Entonces ocurrió de nuevo, tuvo la sensación abrumadora de que allí había alguien, oculto en las sombras, atento desde ese extremo a sus pasos; una figura corpulenta y de rostro indefinido, como el espectro aquel que había creído ver en las cercanías de Sachsenhausen, pero tampoco ahora llegó a corroborarlo: cuando miró de nuevo entrecerrando los párpados, ya no estaba.

Resolvió salir mejor al balcón a despejarse un poco.

Svetlana llegó instantes después y se lo encontró fumando, acodado en la balaustrada.

–¿Ya lo has visto? –le preguntó extrayendo su propia cajetilla.

Él asintió y le dio fuego con su encendedor.

–La primera impresión es la que cuesta –complementó ella expulsando el humo–. Con los días se va uno acostumbrando, ¡qué horror!

–¿Todo esto?

–No, que se vaya uno acostumbrando.

Él asintió de nuevo en silencio.

–Doña Ema ha venido desde el fondo a cocinar, como todos los días –le informó ella en una vena más jovial–. Está incluido en el presupuesto, por si acaso, ¡almuerzo diario!, en caso de que te interese.

–Será la próxima vez, mañana o pasado.

–Como prefieras –dijo ella y apagó el cigarrillo recién encendido bajo la balaustrada, para volver enseguida al interior.

Larrondo la intuyó deseosa de un interlocutor y alguien con quien compartir sus ansiedades en fase de incubación. Había algo adolescente en su actitud y sus gestos, pero no era disonante con su edad, una mujer en la treintena y madre a su vez de un adolescente, según le contaría días después, sin darle mayores detalles del chico o de su padre, solo que estaba ausente desde antes que el hijo naciera. Parecía –ese aire adolescente– su forma más razonable de lidiar con su maternidad a solas u otros recuerdos perturbadores, como el de su madre detenida en los días del golpe y luego devuelta en condiciones aborrecibles, según lo había sugerido Beregovic en su entrevista del Ministerio. Era una mujer todavía joven, la propia Svetlana, buscando reformular todas esas cosas en su interior, sorteando de algún modo la desazón por la vía de preservar un barniz adolescente en sus gestos.

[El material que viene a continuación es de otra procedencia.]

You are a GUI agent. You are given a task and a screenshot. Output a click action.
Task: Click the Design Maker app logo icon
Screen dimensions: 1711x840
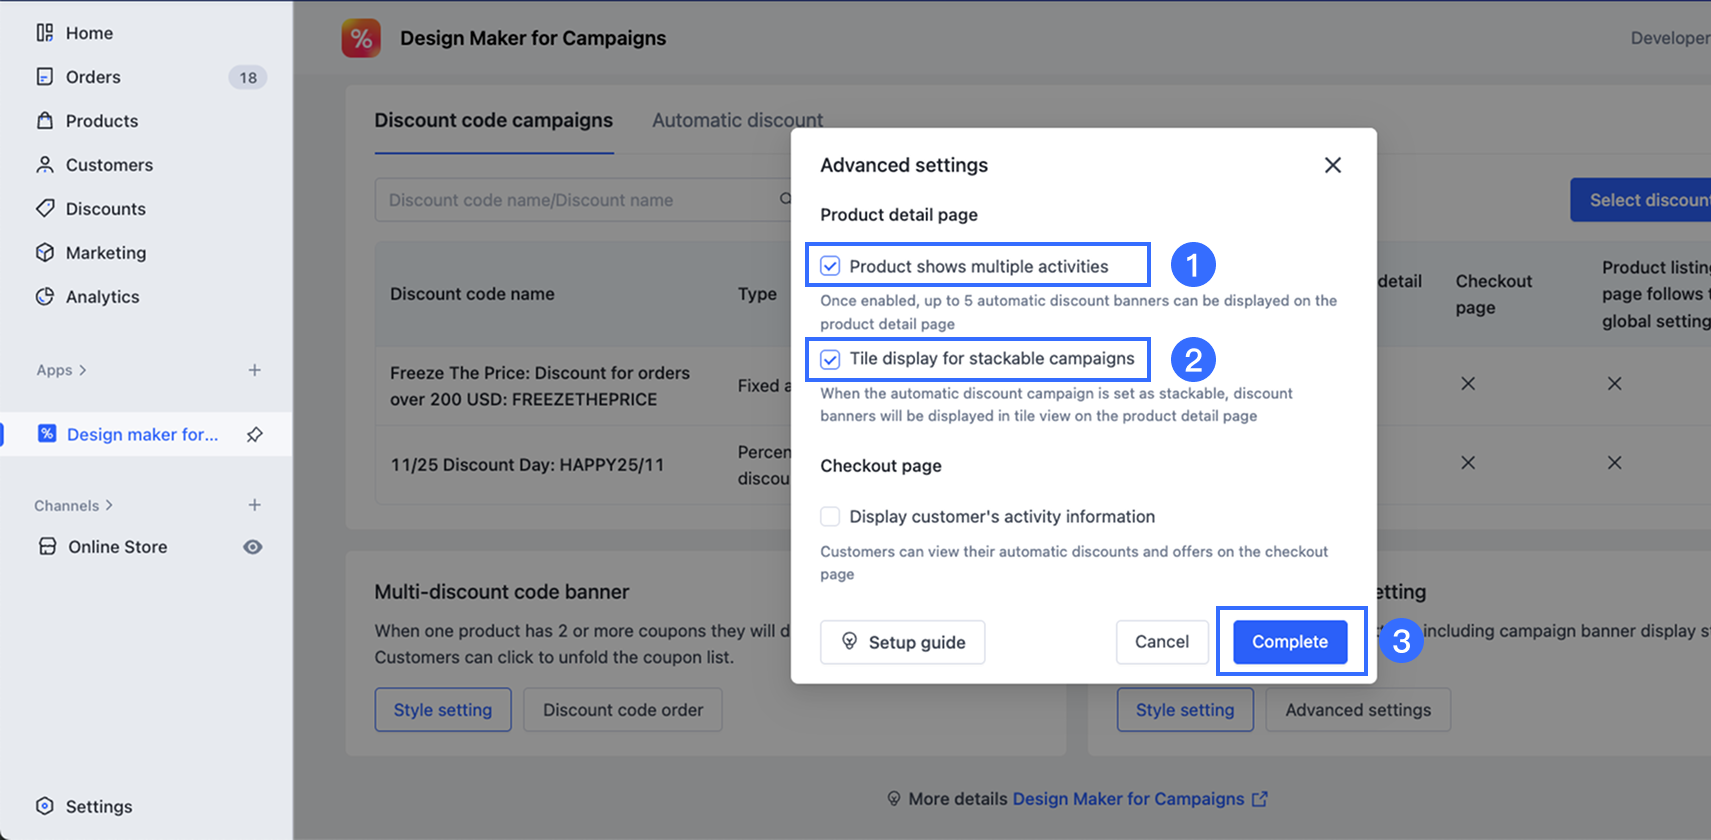point(361,38)
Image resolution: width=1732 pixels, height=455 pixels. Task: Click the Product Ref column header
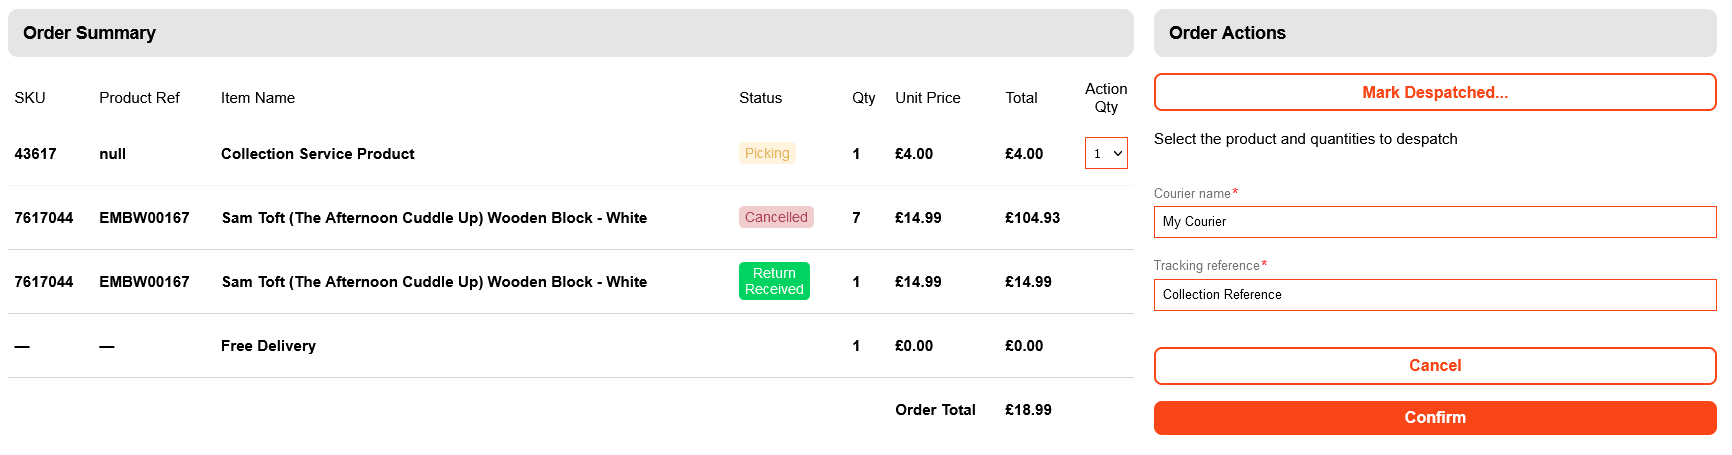139,98
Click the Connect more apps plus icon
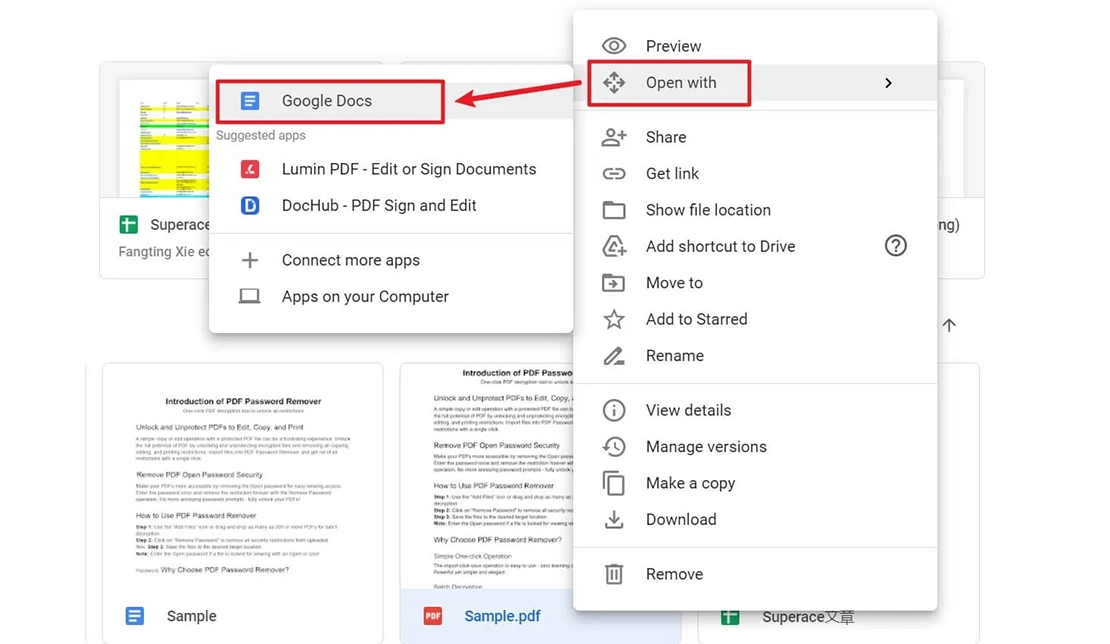This screenshot has width=1110, height=644. tap(249, 260)
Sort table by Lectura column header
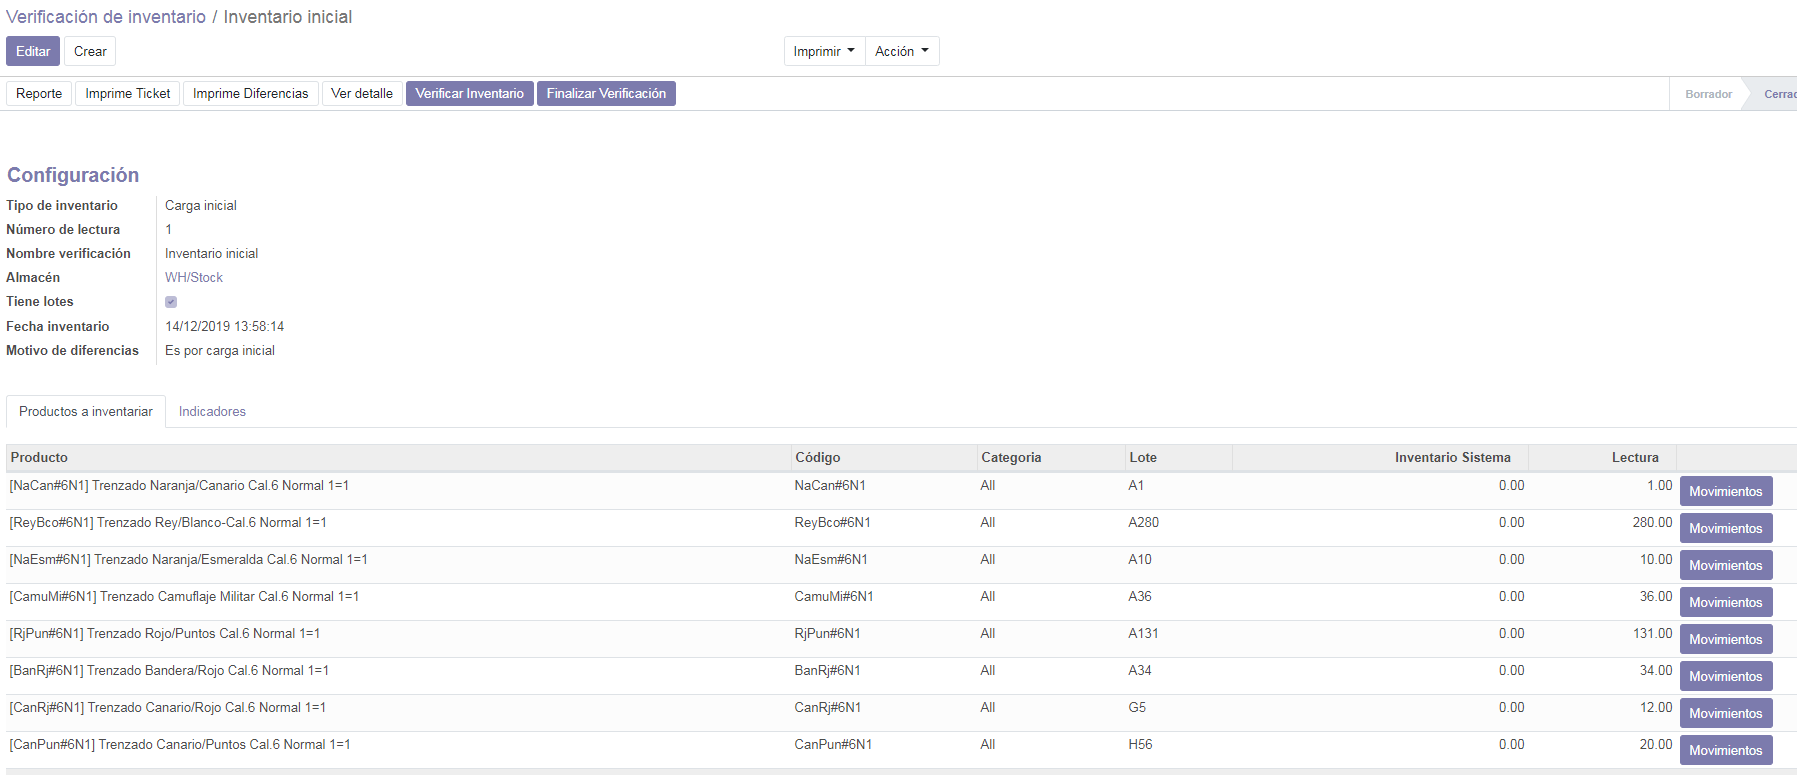The image size is (1797, 777). 1634,457
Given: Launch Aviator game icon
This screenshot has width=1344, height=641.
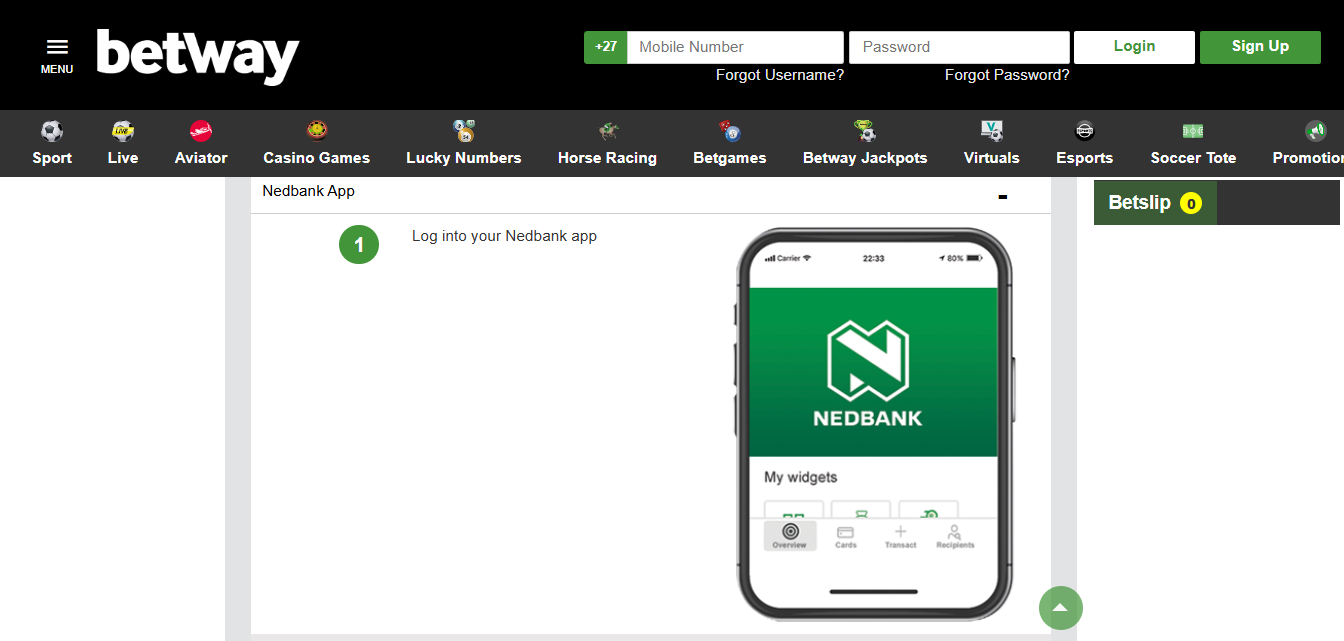Looking at the screenshot, I should click(x=200, y=131).
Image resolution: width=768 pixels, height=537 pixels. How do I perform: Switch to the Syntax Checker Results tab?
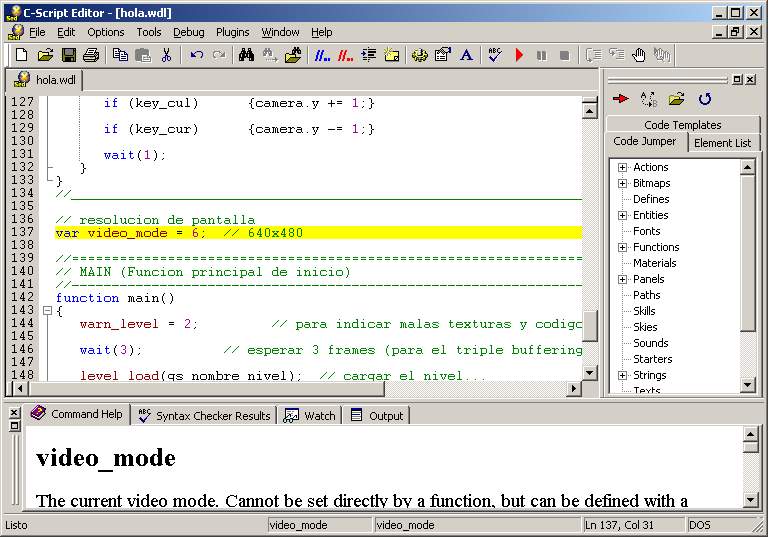point(204,415)
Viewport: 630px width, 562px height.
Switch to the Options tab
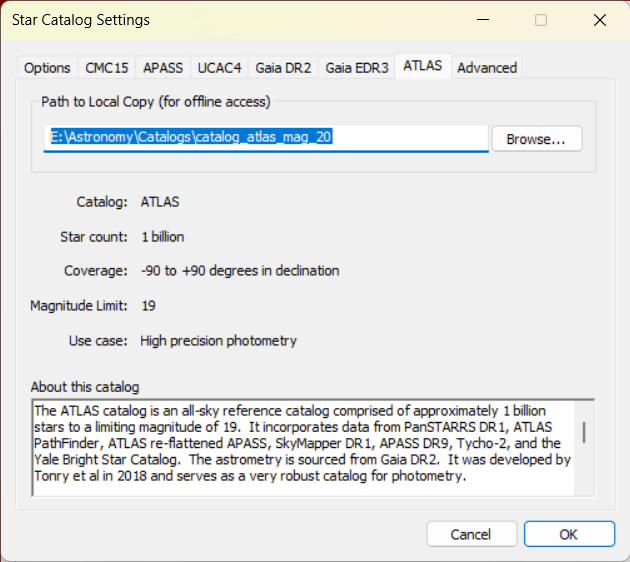tap(47, 67)
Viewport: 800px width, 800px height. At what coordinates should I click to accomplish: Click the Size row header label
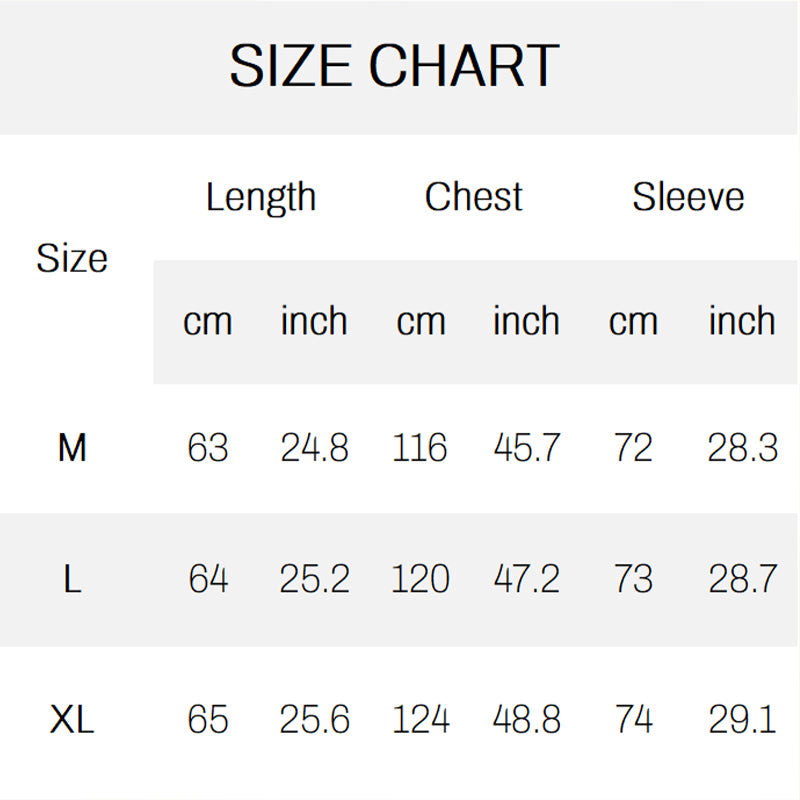coord(72,259)
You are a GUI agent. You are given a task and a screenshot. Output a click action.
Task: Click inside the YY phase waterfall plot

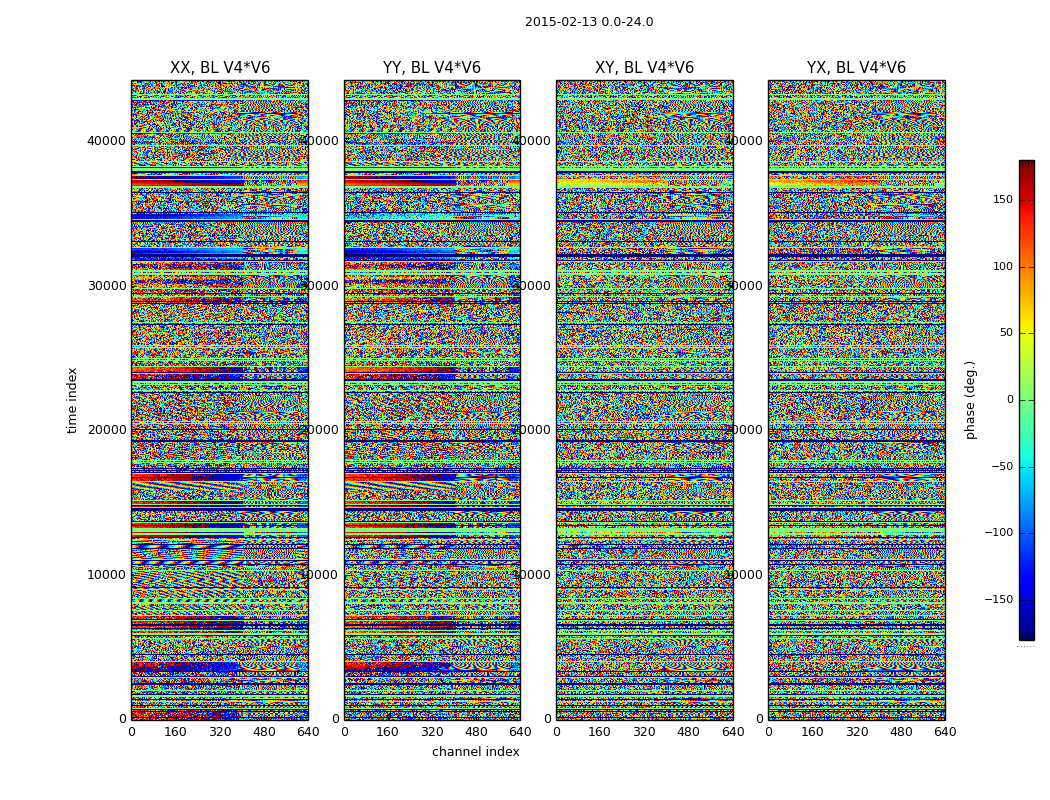pyautogui.click(x=432, y=400)
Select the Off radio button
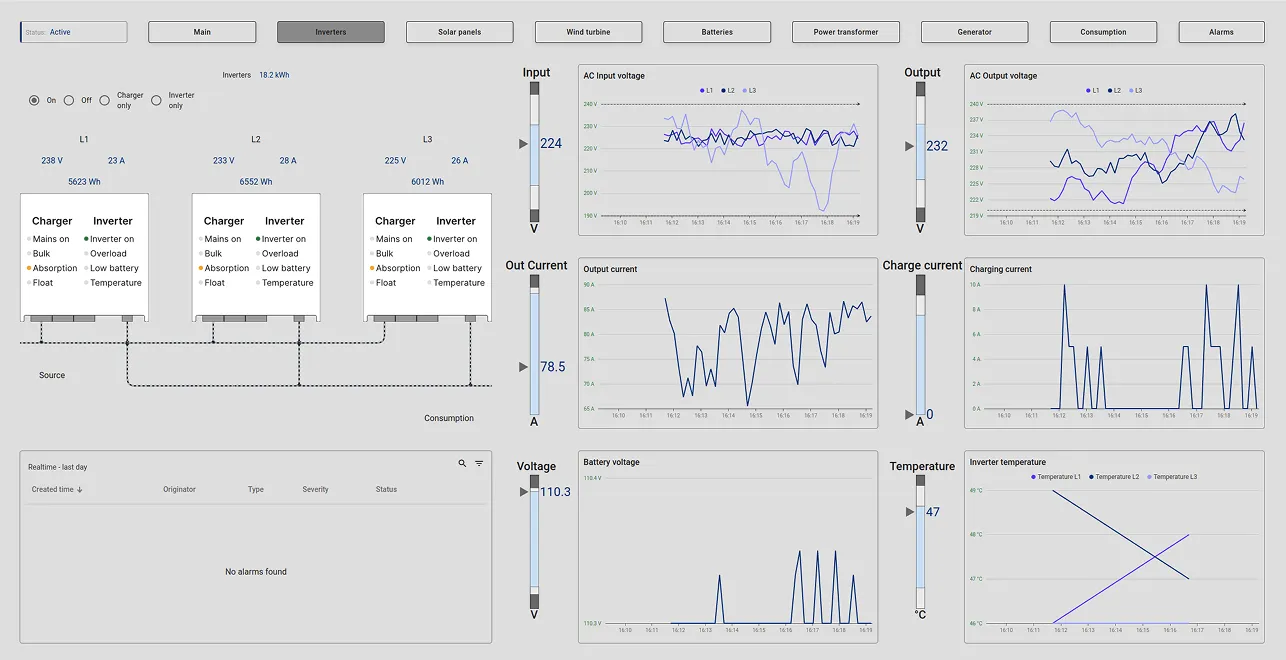The image size is (1286, 660). click(69, 100)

Larrondo permaneció unos minutos en la terraza respirando el aire polucionado del extrarradio urbano y observando a un grupo de niños que jugaba a algo indiscernible en la población, un pasatiempo de persecuciones y fugas en que se alentaban todos a gritos, dejándose arrastrar por el torbellino, todos muertos de la risa. No parecían reparar, en su euforia, en el campo y sus torretas, que se habría vuelto para ellos un telón de fondo en el paisaje circundante, Deo gratia.

Luego escuchó el traqueteo lejano de un helicóptero en la distancia, llegándole del lado de la cordillera, y a su mente acudió al instante la imagen ominosa de otro helicóptero alejándose mar adentro, sobrevolando el océano con sus ocupantes silenciosos, rumbo a la noche y la niebla. Hasta que uno de ellos descorría la portezuela del costado y daba inicio a la maniobra, al desalojo por turnos de los bultos maniatados a bordo del aparato, desvanecidos o muertos, arrastrados hasta la compuerta y arrojados uno a uno al vacío, en un procedimiento estandarizado y habitual, todos sabían cuál era su papel dentro del operativo, no eran precisas nuevas órdenes e instrucciones.

Decidió volver mejor al interior. Por ese día, era suficiente.